From Socialist Review, No. 175, May 1994.
Copyright © Socialist Review.
Copied with thanks from the Socialist Review Archive.
Marked up by Einde O’Callaghan for ETOL.

 

Wishing on the Moon: the Life and Times of Billie Holiday
Donald Clarke
Viking £16.99

Billie Holiday is one of the great voices of the 20th century. She has profoundly influenced popular song and was the first person to take advantage of the microphone. Carelessly described as a blues singer, whose later life of drug addiction and disastrous sexual relationships has been well chronicled, she was in fact a great musician who used her voice like an instrument.

Yet, like the music she played, her achievements have never been fully recognised. Her life is best known through the film Lady Sings The Blues based on a ghosted and sensationalised autobiography which she is reputed never to have read. Donald Clarke wants to set the record straight.

One of the great strengths of the book is the author’s deep love and knowledge of the music. This is combined with a clear understanding of its origins in the African American experience. As a result he can firmly point the finger at a racist American music industry as responsible for Billie Holiday’s life without insulting her by presenting her as a passive victim.

The book begins by explaining the uniqueness of African American culture, its origins in slavery and its maintenance by near segregationist racism. Racism is present every minute of every day, and through interviews and documentation, appears on every page of the book. Thus, although Billie Holiday was not a ‘political person’, life as a black American forced her to make political decisions. ‘To be black in America is like having shoes that are too tight. Whether you are militant or want to keep your head down, your feet hurt.’

The indignities of Billie’s life included darkening her skin colour because she looked too white to sing with a black band. As a result Billie felt safer with the people she knew, the circle of musicians and hustlers that worked the jazz clubs of New York.

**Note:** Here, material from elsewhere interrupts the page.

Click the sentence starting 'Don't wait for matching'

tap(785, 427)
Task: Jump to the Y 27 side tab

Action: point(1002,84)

Moreover Billie did not keep her head down. As one interviewee said, ‘Billie was living “black is beautiful” before it was fashionable. Her stature showed the pride in being black.’

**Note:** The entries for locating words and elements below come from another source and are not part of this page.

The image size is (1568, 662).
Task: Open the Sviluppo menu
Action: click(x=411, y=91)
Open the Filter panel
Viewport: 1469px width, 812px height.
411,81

Clarke also shows how racism was combined with constant interference and suppression by the music industry. Song writers refused to let her record their songs because she ‘didn’t sing them properly.’

The pressures on Billie were vastly increased by the fact that she was a woman. She rejected the traditional models of female performers, insisting on presenting herself on stage with dignity, and demanding respect from her customers for what she knew she was good at, singing.

Clarke shows how Billie’s later life was a product of a viciously racist society and a music industry narrowly pursuing what it thought was profitable music.

After being convicted of drug possession, the state stepped in with the most cruel blow of all. They withdrew Billie’s cabaret card, thus preventing her from working in the only place she felt at home in, the New York jazz scene. They would not leave her alone even as she was dying. The police literally waited by her bedside to re-arrest her should she pull out of a coma.

There are some reservations with the book. Some of his opinions, for example on welfare dependency, are decidedly dodgy. There are a lot of personal and personnel details, which are inevitable in a book of this kind. But the book achieves its purpose. It sets the record straight, and reading it filled me with a deep anger.

America provided the circumstances which produced one of the greatest female vocal artists of the 20th century, then systematically tried to destroy her.

That they could only destroy the person is Billie Holiday’s personal victory, and why her musical legacy is an inspiration to us all.